Any other way is simply “mind boggling,” he said.
Only 13% of Japanese employees working from home
This culture has long been an integral part of Japan’s traditional system of employment, where work hours are among the longest in the world and allegiance to companies like Toyota or Mitsubishi is part of an unwritten contract: the company takes care of you and your family, you devote your life to the company.
Not coming to work — even during a pandemic — shows “a sign of weakness, a lack of commitment and loyalty,” said Ono.
When the coronavirus hit, some major companies in Japan, including its big carmakers, shut down factories and sent employees home. But most mid-sized companies have not.
An online survey of 20,000 people by Japan’s Persol Research Institute in mid-March found that only 13 per cent of Japanese employees were working from home, with almost 40 per cent reporting that the company “does not allow” teleworking. A further 41 per cent said the technology for working outside the office simply doesn’t exist.
By comparison, Statistics Canada reported that almost 40 per cent of Canadians were working from home during the week of March 22.
While Japan may have a reputation for high-tech prowess — fast internet connections and robots that serve meals in restaurants or take care of seniors — many business practices are stuck in the last century.
For instance, corporate legal documents still require the red ink of a company’s “hanko” stamp — the equivalent of a signature — which means someone has to be physically present at work to pull it out of a drawer and apply it. No electronic signatures allowed.
Pandemic response has been slowed by many of these “inefficiencies,” said Ono.
Virus a ‘blessing in disguise’
But he calls the coronavirus a “blessing in disguise” because it is exposing many problems Japan has been slow in fixing, such as overwork, excessive bureaucracy and the hanko stamp system, which is now being reviewed by government.
For now though, these obstacles to physical distancing are also causing resentment, not only among workers like Fujiwara, but among small business owners who have shut down in response to government requests.
Koichi Sei closed his bar more than a month ago, but now watches larger firms carrying on. The larger firms may fear losing money, he said, but he already risks going under.
“If everyone at the big companies is still commuting and taking the trains to work, it’s meaningless,” and his small business will be “sacrificed” for nothing, he said.
Afraid to lose face
Medical experts also complain about Tokyo’s slow response to shifting circumstances, rooted in cultural reticence to lose face.
“Traditionally and historically, Japan is not very good at changing the strategy,” said Kentaro Iwata, an infectious disease expert at Kobe University. Even “thinking of a Plan B is a sign of the failure of Plan A,” he said.

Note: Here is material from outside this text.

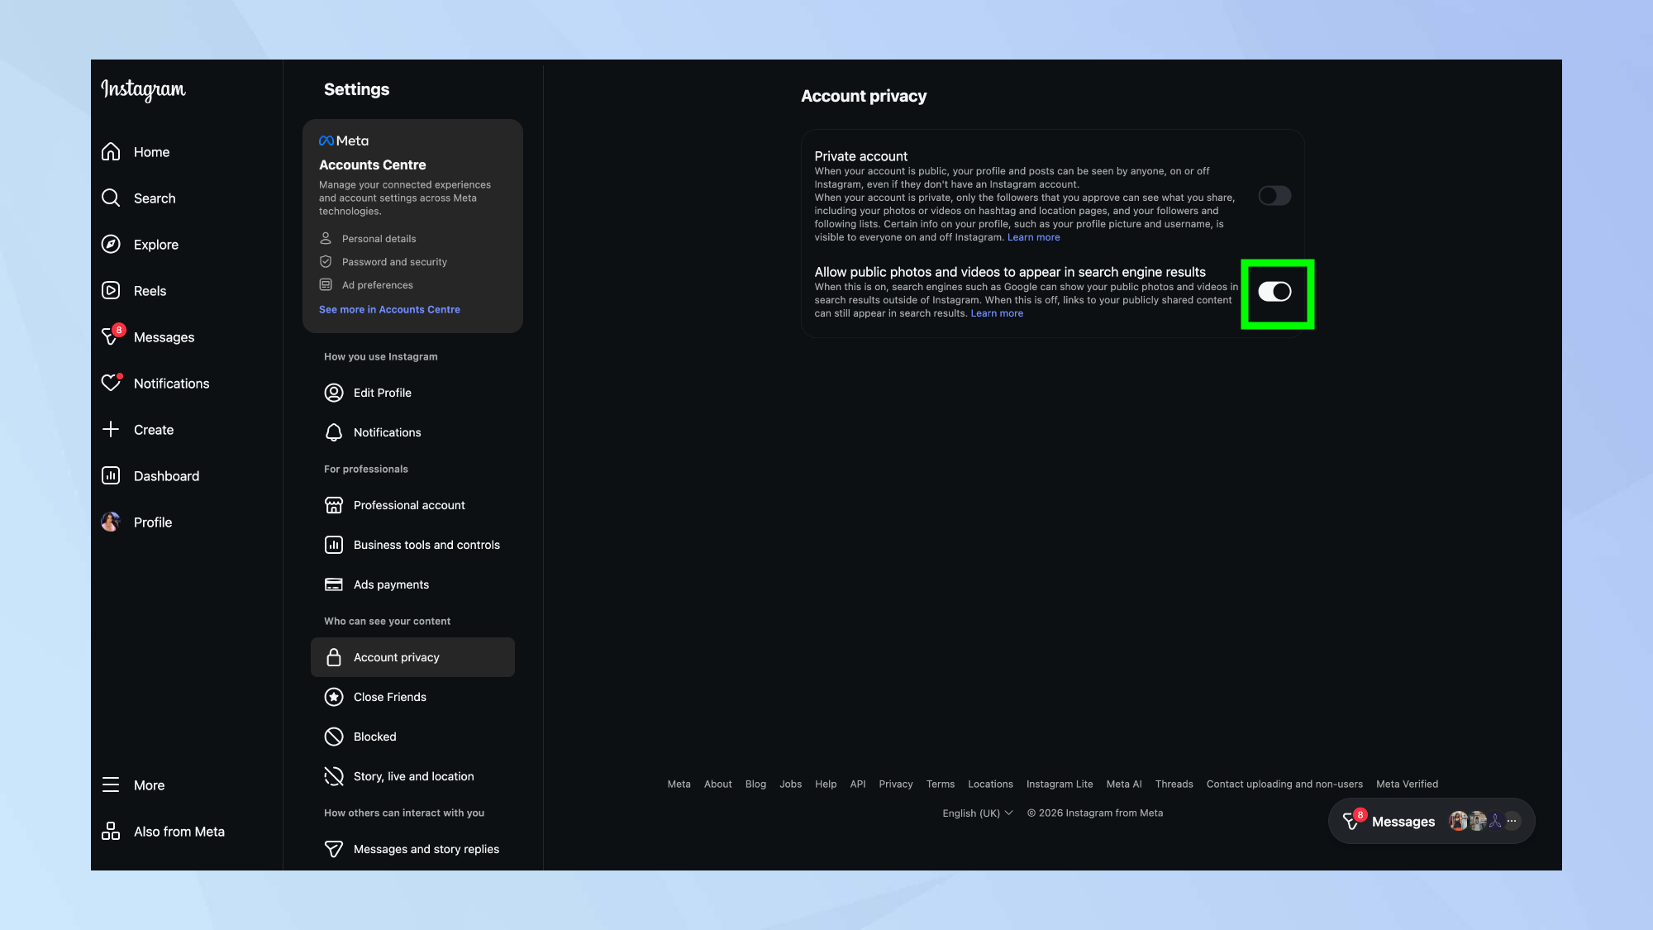Select Close Friends in settings
Viewport: 1653px width, 930px height.
(389, 697)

Japan’s initial strategy in dealing with the pandemic was to rely on limited contact tracing instead of widespread testing.
But as the infection numbers suddenly grew, public health experts said a much bigger effort was needed -– something the government has only recently implemented, and not nearly as broadly as some other countries.
Far fewer tests than Canada
So far, about 174,000 people have been tested in Japan, based on official government numbers. That compares to some 836,000 tested in Canada, based on numbers from Statista, despite Canada’s much smaller population.
Back on the commuter train, Fujiwara sees this Japanese government indecisiveness as the main reason her company and others insist on carrying on, despite the emergency.
“Japanese people are inclined to follow orders if pushed strongly,” she said. “But the government hasn’t said clearly that people can’t go to work.”
And so, for many companies and their workers, it’s almost business as usual.